De rechtbank oordeelt dat de minister de asielaanvraag terecht heeft afgewezen. De eiser had problemen met Al-Shabaab en stelde dat hij vanwege zijn etnische achtergrond niet veilig kon terugkeren naar Somalië. De minister achtte de verklaringen van de eiser over zijn problemen met Al-Shabaab en zijn etnische achtergrond echter niet geloofwaardig. De rechtbank volgt de minister in zijn oordeel dat de verklaringen van de eiser geen samenhangend en aannemelijk geheel vormen en dat er onvoldoende bewijs is dat de eiser daadwerkelijk risico loopt op vervolging of ernstige schade bij terugkeer naar Somalië.

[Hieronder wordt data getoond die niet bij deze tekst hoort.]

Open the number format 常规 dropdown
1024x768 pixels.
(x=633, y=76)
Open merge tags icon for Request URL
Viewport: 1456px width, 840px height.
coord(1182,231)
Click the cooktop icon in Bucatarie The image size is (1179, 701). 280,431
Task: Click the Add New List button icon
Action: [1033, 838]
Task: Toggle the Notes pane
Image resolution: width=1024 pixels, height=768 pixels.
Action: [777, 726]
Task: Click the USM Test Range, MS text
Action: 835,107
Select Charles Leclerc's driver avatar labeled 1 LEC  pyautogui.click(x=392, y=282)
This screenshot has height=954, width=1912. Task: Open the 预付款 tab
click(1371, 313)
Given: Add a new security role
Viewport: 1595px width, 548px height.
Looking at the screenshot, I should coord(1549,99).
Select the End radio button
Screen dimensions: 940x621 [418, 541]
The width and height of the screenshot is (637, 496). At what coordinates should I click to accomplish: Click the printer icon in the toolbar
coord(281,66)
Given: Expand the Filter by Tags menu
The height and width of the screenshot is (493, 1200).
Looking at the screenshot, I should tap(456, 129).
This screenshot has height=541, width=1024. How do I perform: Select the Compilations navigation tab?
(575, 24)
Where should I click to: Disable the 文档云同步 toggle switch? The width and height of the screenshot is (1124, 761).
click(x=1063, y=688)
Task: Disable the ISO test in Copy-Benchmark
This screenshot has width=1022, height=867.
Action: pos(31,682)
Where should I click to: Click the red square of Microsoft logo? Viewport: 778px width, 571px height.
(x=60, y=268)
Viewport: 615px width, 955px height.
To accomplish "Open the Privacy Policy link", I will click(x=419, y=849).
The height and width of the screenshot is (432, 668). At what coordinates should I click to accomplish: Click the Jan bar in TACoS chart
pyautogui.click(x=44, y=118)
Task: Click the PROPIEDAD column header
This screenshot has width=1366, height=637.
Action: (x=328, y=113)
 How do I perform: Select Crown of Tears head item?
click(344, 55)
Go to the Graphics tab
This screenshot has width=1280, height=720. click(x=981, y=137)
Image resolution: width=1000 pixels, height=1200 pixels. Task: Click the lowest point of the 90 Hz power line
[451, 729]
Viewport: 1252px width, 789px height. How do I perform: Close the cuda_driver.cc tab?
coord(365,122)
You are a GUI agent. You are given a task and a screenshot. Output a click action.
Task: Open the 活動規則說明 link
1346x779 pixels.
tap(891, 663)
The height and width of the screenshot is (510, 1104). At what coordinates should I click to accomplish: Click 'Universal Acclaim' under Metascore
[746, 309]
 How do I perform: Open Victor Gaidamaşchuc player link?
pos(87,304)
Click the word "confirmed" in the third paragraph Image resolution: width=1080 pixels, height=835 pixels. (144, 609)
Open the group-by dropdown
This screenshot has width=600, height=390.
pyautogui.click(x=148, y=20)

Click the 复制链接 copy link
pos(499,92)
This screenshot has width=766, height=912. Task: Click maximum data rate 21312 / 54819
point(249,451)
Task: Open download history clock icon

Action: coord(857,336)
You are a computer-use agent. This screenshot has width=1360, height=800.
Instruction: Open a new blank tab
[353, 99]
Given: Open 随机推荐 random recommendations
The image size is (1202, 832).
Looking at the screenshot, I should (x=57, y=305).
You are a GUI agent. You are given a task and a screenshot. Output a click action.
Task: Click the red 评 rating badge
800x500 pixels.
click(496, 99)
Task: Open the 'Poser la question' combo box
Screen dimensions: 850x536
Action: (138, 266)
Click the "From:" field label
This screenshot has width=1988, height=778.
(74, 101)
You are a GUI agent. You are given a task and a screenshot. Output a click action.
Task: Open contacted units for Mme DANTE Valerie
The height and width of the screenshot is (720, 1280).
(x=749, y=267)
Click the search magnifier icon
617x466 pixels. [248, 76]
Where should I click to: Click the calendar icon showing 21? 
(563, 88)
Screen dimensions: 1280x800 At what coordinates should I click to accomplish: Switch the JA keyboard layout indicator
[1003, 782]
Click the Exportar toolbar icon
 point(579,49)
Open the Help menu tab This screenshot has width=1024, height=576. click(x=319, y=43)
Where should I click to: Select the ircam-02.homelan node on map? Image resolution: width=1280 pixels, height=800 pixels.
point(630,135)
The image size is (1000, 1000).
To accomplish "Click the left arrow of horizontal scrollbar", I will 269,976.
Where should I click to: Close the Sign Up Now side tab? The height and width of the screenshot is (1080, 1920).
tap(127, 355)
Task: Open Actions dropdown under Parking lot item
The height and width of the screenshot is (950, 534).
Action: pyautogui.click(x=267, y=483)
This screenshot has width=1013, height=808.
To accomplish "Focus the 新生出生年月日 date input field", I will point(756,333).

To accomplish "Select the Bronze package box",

De rechtbank concludeert dat de minister de afwijzing van de asielaanvraag op juiste gronden heeft gemotiveerd en dat de beroepsgronden van de eiser niet slagen. De rechtbank verklaart het beroep ongegrond, wat betekent dat de afwijzing van de asielaanvraag in stand blijft. De eiser krijgt geen vergoeding van zijn proceskosten.